Au-delà de l’aspect ludique, les enfants ont découvert des choses qui peuvent sembler banales aux adultes. « Nos élèves vivent en ville et certains croient presque que le pain pousse au supermarché. On voulait leur montrer comment sont conçus les aliments », insiste l’institutrice. Lucien Rocault est heureux de voir que le projet a de suite piqué la curiosité des enfants: « Les gamins sont sensibilisés et je suis surpris de l’attention qu’ils portent au projet, ils ont des questions très pointues. Ils découvrent qu’ il faut du temps pour avoir un bon produit, que la nature ne se contrôle pas. Ils apprennent que le blé sert à faire du pain. Nous les amenons à se poser des questions sur ce qu’ils mangent. »

A travers les plus jeunes, La Ferme de JAnne veut également toucher les parents, leur faire comprendre que « manger des tomates en janvier, ce n’est pas logique. Il faut privilégier le local et la qualité en respectant les saisons. » Petits et grands sont invités à se rendre le premier week-end de juin à la Ferme de JAnne, les 6 et 7 juin, où toutes les cultures seront exposées.

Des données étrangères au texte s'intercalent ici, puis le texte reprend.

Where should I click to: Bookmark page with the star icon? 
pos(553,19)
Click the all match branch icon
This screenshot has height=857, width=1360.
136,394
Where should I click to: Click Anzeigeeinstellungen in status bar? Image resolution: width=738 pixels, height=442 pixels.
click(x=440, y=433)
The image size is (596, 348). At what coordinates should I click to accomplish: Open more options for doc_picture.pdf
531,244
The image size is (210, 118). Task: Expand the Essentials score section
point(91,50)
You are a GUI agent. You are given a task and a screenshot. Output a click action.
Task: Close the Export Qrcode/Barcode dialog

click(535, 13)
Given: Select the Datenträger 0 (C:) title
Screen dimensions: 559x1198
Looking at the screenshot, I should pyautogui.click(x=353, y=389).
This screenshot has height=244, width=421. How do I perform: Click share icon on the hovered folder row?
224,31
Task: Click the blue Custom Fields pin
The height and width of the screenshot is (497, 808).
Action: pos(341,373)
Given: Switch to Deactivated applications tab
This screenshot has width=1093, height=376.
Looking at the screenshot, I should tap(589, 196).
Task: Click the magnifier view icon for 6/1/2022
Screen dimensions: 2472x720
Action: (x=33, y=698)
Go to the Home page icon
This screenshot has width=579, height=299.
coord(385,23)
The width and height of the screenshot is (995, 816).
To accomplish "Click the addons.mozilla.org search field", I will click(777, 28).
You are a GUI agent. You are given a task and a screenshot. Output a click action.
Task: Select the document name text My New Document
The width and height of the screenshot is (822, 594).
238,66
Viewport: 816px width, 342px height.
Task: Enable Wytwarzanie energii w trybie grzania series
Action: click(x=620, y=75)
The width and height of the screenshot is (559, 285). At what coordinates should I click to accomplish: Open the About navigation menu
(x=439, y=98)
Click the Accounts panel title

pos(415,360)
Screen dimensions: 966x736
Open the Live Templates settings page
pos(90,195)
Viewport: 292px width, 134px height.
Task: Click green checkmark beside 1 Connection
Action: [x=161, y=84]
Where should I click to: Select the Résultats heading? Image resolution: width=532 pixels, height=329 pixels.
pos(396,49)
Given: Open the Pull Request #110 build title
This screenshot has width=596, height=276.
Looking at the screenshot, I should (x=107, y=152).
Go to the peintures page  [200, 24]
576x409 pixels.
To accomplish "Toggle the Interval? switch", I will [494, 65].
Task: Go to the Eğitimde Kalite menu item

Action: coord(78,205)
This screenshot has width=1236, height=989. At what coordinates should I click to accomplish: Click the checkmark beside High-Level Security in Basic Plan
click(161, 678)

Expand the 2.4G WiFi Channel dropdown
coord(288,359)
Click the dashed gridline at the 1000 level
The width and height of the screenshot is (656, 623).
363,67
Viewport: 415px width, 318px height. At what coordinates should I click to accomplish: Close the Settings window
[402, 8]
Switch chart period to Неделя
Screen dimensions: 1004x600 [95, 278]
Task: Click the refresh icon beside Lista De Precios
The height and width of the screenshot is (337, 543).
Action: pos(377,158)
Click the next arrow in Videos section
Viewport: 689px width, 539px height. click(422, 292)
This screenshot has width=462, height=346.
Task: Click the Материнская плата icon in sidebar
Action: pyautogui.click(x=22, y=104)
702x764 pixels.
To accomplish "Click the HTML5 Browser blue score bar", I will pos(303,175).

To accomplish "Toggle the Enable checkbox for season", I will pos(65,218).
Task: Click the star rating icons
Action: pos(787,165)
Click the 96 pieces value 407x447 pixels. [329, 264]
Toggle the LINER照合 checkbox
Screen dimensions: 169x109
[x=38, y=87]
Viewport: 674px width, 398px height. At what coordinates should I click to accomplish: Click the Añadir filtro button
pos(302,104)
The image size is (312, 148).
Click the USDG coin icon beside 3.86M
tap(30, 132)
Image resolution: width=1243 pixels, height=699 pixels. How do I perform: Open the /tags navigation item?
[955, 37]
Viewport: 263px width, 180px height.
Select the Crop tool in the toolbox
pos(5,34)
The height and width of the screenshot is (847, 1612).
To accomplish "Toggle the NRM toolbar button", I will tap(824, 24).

« Nous allons rapatrier les palettes venues des quatre coins de la Côte-d’Or et un jury de professionnels choisira quelle culture sera la plus belle », précise Lucien Rocault. L’institutrice souhaite que ses petits élèves puissent aller voir le résultat de leur travail, et espère aussi « pouvoir continuer sur la lancée en allant visiter une exploitation, pour comprendre encore mieux le travail de la terre et l’élevage. » En attendant, la Ferme de JAnne occupera le parc de la Colombière (et ses allées) à Dijon et devrait être l’occasion de montrer aux enfants que la moutarde c’est d’ abord une graine avant d’ être un tube ou un pot sur la table.

Les grands en profiteront pour discuter avec des agriculteurs passionnés et apprendre des choses sur un métier souvent déformé par les clichés… et même savourer quelques plats 100% locaux.